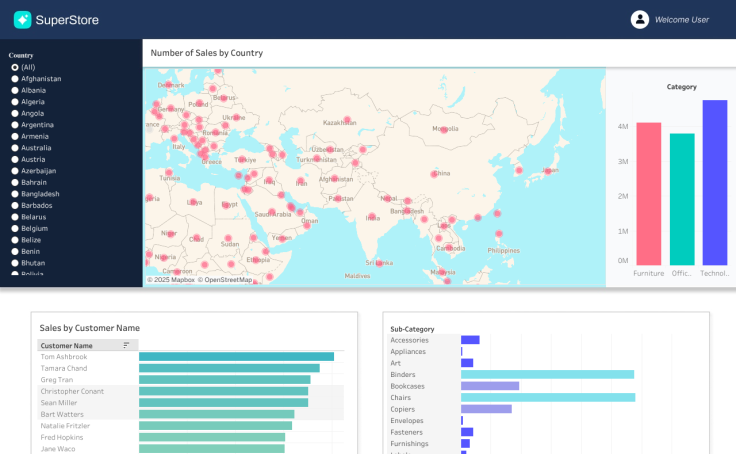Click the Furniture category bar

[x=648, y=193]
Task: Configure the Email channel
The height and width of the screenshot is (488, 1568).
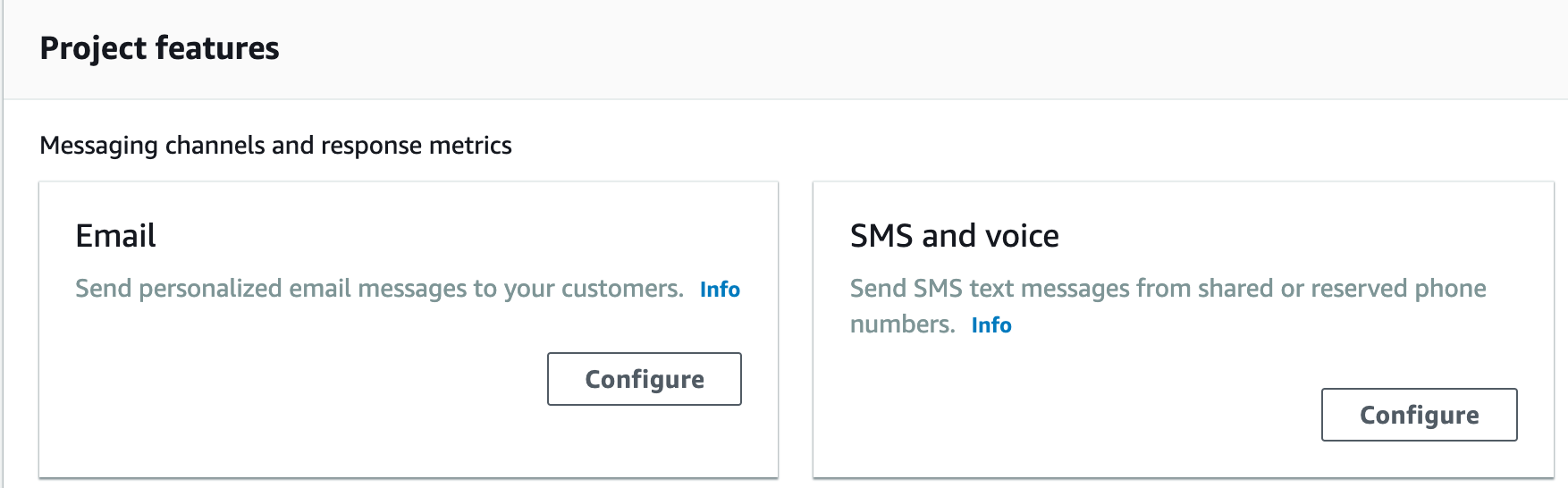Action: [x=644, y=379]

+-------+

**Problem to work on:** Beginning with the line that contains "Task: Configure the Email channel" and ending with the last line of the entries above, repeat each line exactly, but not the pictures.

**The answer:**
Task: Configure the Email channel
The height and width of the screenshot is (488, 1568).
Action: [x=644, y=379]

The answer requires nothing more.